GDP does not account for human well-being, environmental degradation, human and environmental destruction of some economic activities, or informal economy such as unpaid care work in households.
Yet, activities such as deforestation, overfishing, the burning of fossil fuels, and other harmful practices are the ones often contributing to increases in GDP.
To move beyond GDP, governments would need to confirm their political commitment, agree to establish an independent high-level expert group to develop a value dashboard of a limited number of key indicators such as comprehensive wealth, and support financing and statistical capacity building.
By Zakaria Zoundi, Policy Advisor, Tracking Progress, IISD
In the lead up to the 2024 Summit of the Future, which will offer the opportunity for global policymakers to agree on multilateral sustainable solutions and foster governance for the current and future generations, the UN Secretary-General published a policy brief inviting Member States to move beyond gross domestic product (GDP), by measuring what truly matters for sustainability and prosperity.
The brief is an input for the Summit and an action-oriented set of recommendations that builds on the 2021 Our Common Agenda where the Secretary-General stressed: “we know that GDP fails to account for human well-being, planetary sustainability and non-market services and care, or to consider the distributional dimensions of economic activity. … It is time to collectively commit to complementary measurements.”
Rethinking progress: Toward a new framework
While acknowledging that the SDGs are significantly off track, the brief notes with concern that GDP has become the global proxy for value creation, wealth creation, development, and resource allocation. Our current economic models, including market-based ones such as GDP, generally overlook many aspects of life that drive prosperity and well-being, while perversely and disproportionately valuing activities that destroy the planet, it warns.
GDP does not account for human well-being, environmental degradation, human and environmental destruction of some economic activities, or informal economy such as unpaid care work in households. For instance, during the COVID-19 pandemic, women spent an estimated 512 billion hours globally doing additional unpaid childcare work that contributed to sustaining our economies during this global health crisis.
Yet, activities such as deforestation, overfishing, the burning of fossil fuels, and other harmful practices are the ones often contributing to increases in GDP. “Global GDP has doubled since 1970, while the depletion of resources has more than tripled, with disastrous consequences for the natural environment,” the brief emphasizes. In addition, expanding economic phenomena such as digitalization and the use of free digital services or the use of crypto assets are often not or insufficiently captured by GDP.

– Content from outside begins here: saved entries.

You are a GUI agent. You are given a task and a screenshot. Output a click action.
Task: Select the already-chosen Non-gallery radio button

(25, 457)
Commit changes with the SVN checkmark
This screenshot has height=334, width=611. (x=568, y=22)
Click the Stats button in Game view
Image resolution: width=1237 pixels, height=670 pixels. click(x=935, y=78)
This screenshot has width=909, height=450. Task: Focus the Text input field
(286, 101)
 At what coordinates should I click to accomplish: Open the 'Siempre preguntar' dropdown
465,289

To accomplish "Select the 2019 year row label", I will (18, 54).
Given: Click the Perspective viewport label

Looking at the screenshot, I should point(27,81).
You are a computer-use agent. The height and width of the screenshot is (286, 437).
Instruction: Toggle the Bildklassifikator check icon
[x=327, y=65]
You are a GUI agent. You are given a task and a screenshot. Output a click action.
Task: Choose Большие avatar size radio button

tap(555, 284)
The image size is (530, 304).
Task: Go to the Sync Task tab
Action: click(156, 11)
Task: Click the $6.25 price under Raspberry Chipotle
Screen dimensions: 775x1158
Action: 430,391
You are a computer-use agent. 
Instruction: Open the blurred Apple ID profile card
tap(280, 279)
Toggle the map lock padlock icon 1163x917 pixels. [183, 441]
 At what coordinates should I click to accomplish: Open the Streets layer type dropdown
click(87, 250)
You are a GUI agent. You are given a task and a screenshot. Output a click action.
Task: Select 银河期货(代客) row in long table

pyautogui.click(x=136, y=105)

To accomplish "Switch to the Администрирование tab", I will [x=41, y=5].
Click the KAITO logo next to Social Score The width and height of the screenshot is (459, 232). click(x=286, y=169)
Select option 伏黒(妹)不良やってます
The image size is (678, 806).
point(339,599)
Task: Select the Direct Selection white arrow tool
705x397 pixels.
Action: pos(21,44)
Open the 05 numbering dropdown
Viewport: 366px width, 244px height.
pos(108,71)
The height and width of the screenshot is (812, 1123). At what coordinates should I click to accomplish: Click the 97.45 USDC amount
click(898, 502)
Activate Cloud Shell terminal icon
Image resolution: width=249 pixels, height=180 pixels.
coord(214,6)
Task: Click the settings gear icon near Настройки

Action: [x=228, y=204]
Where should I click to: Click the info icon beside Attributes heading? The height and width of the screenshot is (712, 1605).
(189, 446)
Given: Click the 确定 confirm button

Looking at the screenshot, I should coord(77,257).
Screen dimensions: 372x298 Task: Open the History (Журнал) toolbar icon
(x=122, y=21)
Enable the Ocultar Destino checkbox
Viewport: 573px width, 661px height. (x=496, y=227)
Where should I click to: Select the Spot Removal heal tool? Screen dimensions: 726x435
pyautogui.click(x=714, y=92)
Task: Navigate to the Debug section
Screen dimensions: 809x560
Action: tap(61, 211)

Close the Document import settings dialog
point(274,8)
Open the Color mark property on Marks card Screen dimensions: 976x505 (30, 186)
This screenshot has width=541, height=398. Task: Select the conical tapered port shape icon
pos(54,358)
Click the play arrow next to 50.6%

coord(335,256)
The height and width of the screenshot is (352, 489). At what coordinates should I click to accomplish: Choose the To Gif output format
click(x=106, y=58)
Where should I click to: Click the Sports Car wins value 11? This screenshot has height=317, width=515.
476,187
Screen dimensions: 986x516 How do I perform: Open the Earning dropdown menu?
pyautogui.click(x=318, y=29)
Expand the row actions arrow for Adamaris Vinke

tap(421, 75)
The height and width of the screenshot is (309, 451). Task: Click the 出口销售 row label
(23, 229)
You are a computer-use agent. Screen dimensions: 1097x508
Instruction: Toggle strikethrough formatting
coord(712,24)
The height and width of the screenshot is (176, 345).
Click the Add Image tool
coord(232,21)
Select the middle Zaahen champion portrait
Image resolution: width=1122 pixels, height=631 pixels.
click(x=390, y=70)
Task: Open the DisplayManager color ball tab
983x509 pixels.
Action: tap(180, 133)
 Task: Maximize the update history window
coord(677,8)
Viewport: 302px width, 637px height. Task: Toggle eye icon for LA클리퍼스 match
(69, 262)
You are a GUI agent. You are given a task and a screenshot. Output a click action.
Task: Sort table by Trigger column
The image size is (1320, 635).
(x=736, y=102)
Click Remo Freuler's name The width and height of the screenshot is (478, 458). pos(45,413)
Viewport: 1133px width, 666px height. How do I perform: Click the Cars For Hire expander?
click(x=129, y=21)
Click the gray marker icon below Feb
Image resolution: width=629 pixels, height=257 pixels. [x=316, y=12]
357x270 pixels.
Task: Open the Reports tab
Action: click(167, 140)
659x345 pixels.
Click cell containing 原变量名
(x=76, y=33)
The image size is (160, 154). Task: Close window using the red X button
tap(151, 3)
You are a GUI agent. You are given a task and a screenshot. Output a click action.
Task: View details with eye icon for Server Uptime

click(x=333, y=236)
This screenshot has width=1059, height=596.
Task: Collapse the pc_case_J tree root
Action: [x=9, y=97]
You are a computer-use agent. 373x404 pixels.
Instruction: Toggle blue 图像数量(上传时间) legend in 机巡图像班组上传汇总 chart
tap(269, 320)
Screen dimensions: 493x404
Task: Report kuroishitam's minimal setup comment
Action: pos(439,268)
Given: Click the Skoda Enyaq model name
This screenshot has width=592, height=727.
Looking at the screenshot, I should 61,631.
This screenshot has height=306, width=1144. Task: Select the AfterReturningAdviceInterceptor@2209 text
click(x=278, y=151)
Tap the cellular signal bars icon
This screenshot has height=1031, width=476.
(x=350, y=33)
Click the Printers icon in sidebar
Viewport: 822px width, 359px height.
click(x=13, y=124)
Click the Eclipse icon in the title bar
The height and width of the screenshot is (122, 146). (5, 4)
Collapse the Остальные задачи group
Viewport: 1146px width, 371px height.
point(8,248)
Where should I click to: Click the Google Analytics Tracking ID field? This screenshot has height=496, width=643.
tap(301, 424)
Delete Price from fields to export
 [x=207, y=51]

Progress toward the SDGs and long-term prosperity will not be effective until we make a fundamental shift in the way we measure progress. Shifting away from GDP does not mean replacing GDP, but, rather, “develop[ing] complementary metrics in which what matters to people, the planet and the future is more fully recognized.” To achieve a universal and comprehensive measurement of progress to complement GDP, the Secretary-General recommends the following:
- A strong political commitment to move beyond GDP and create a conceptual framework that can accurately “value what counts” for people, the planet, and the future, anchored in the 2030 Agenda for Sustainable Development and the commitment set out therein to leave no one behind;
- A robust technical and scientific process, informed by sound and disaggregated data; and
- A major capacity-building and resourcing initiative to enable Member States to use the new framework effectively.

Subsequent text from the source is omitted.